There is an abortion at the Supreme Court. The anti- abortion doctors are challenging the FDA’s actions to make abortion pills more accessible.

A pill called Mifepristone is at the center of this fight. The drug has been approved by the US Food and Drug Administration for more than two decades, and it’s used to treat some patients with Cushing’s syndrome, as well as endometriosis and uterine fibroids. During the first ten weeks of a woman’s pregnancies, the first of two pills taken with a standard medication abortion, ecstasy, is the most commonly used.

Julie F. Kay is a reproductive rights lawyer and director of the abortion Coalition for Telemedicine.

More than half of American women who choose to terminate a pregnancy do so using a two-drug combination of pills. So you might call this case “daughter of Dobbs,” the Supreme Court’s 2022 decision reversing Roe v. Wade and leaving the legality of abortion to the states.

“It would be traumatizing to the system,” says Marsha Henderson, a former FDA associate commissioner for women’s health and a 22-year veteran of the agency.

Henderson says that they have a clear scientific approach and it’s not just a helter-skelter set of ad hoc opinions. “There are teams of scientists and researchers that participate over many years, starting from phase one pre-clinical all the way through post market…and the information, the data evolve, and they collectively help to enhance the whole research world.”

She says that in making the 2016 changes—including adjusting the dosing regimen and extending approval for use up to ten weeks of pregnancy—the FDA looked at data that showed fewer complications than when the drug was initially approved for just seven weeks in 2000.

“Regardless of one’s views on abortion,” she says, “we should want women to take those drugs with sufficient safeguards, as well as want the FDA to do its job.” It didn’t do that, she contends.

The drug at the center of the case is mifepristone, marketed by Danco Laboratories as Mifeprex. There is also a generic version of the drug. Since approving mifepristone 24 years ago, the FDA has authorized changes in the drug’s dosing, and over time, has lifted many of the initial restrictions on dispensing it.

The dosage was changed in 2016 to reduce the amount of mifepristone by two thirds, and to increase the amount of a second drug, misoprostal, a combination that the FDA found decreased serious complications. That change has not been challenged. The FDA has made it easier for women to access abortion pills over the last seven years.

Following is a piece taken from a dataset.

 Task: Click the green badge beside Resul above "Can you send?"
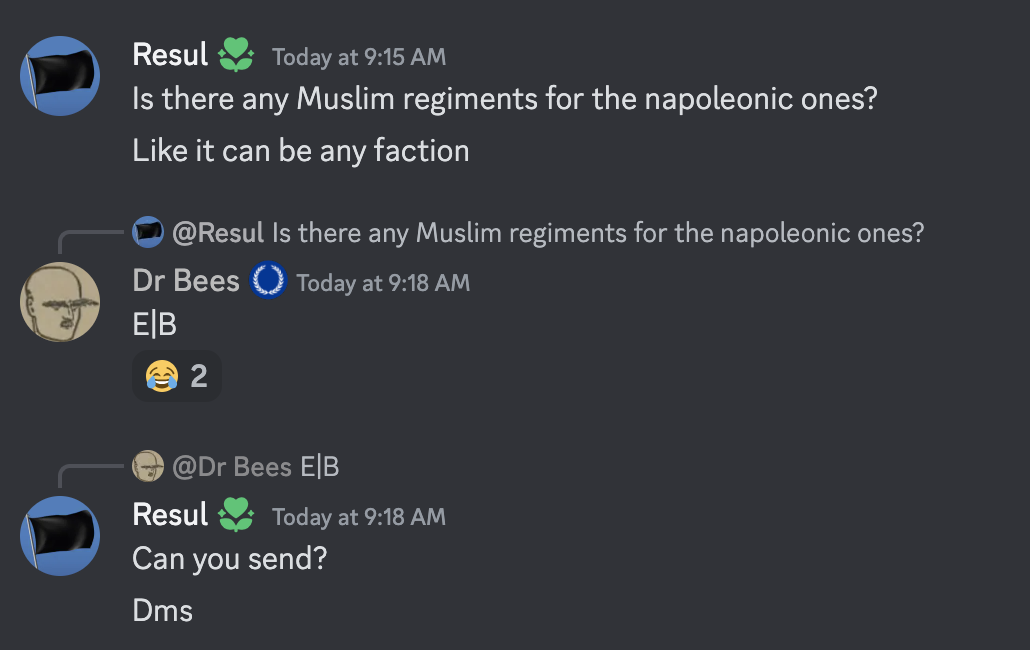236,515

In the year 2016 the FDA approved the use of the drug for up to 10 weeks of pregnant women, rather than the previous seven weeks, it reduced the number of in person visits to doctors from 3 to one, and it allowed the drug to be prescribed not just by.

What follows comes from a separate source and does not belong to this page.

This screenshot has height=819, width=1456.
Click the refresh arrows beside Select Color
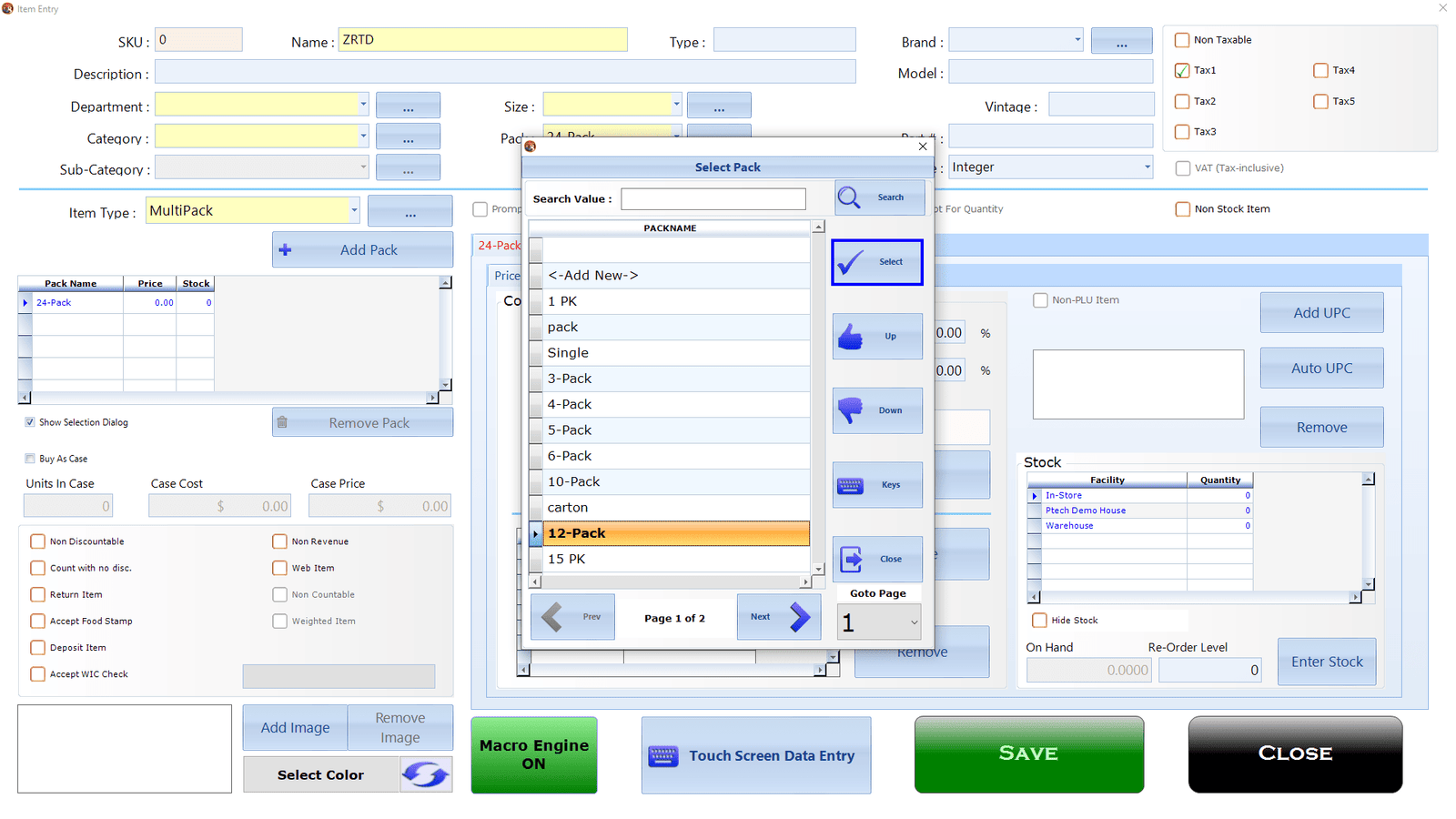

The FDA temporarily dropped the in person requirement in April of 2021, when there was a health emergency. Patients were able to get their prescriptions filled at the pharmacy rather than the doctor’s office, thanks to that.

Data was collected during the natural experiment created by the Pandemic. There was no difference in serious adverse events when the drug was given in person or not.

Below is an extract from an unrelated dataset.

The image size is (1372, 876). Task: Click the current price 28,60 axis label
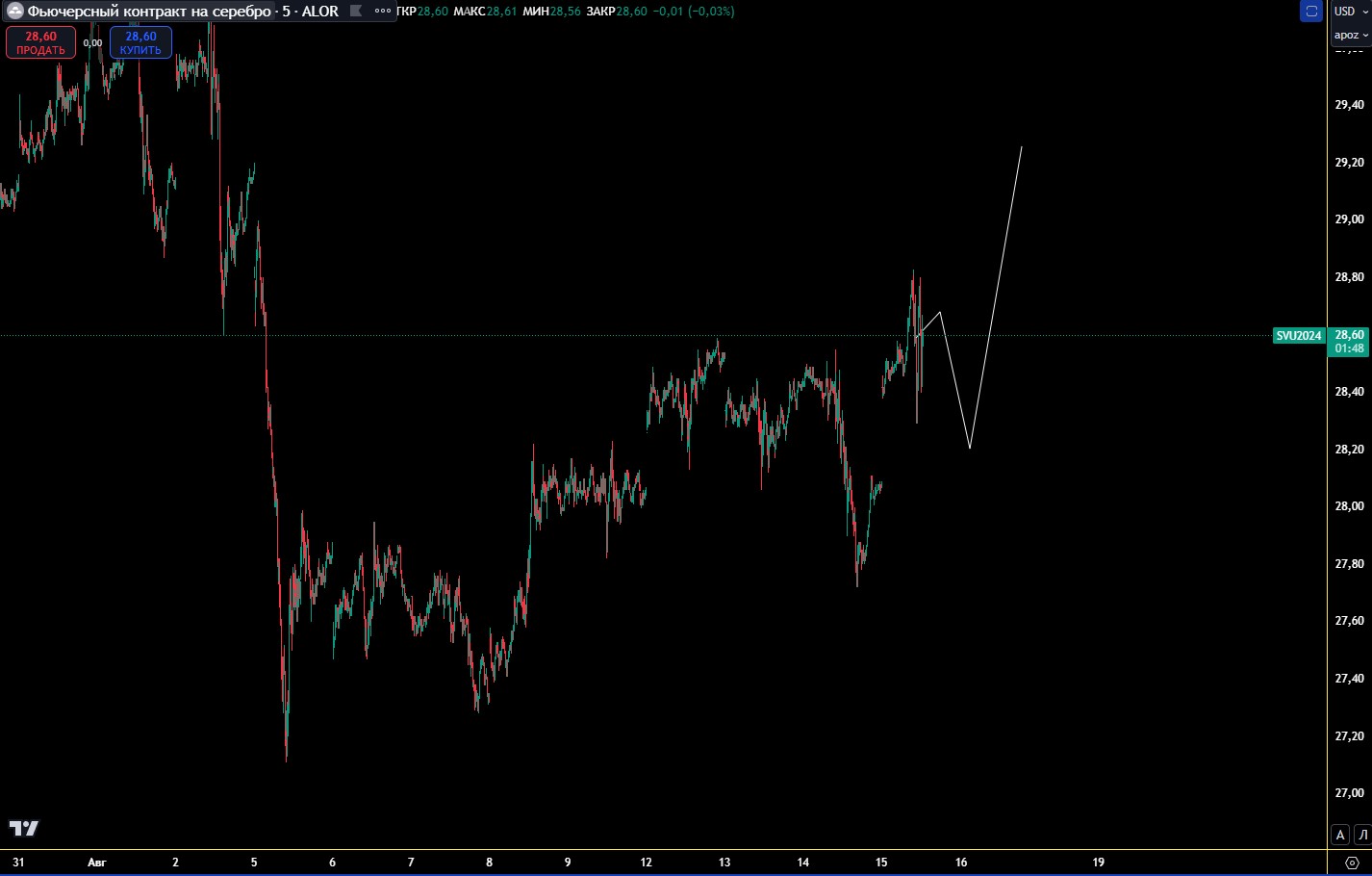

The data the FDA used to justify the changes that make it easier to get a contraceptive was inadequate according to the lawyer for the anti- abortion doctors association.

Pro-Life Physicians Need Not Fail: A Case Study in a Multi-Anatomy Physician’s Compensation

“The child is larger, the pregnancy tissue is bigger, and that causes the risk of future problems to go up tenfold from seven weeks to 10 weeks,” he says.

“The number of women who need any follow-up care…went from roughly eight percent to somewhere between two and three percent,” Ellsworth says. When they suggest that there is some kind of additional complications that were brought on by moving to 70 days, it’s just wrong.

According to Hawley, they do have standing. It goes to show that the doctors who are pro-life do not have to abandon their practices because they know they have standing here.

She maintains that the FDA’s regulations would require emergency room doctors to do dilation and curettage procedures when patients come in with incomplete abortions.

No matter which side prevails, a single aspect of this case is truly remarkable. It would be difficult to find a case where the regulated industry, the government and the independent watchdog group are all on the same side.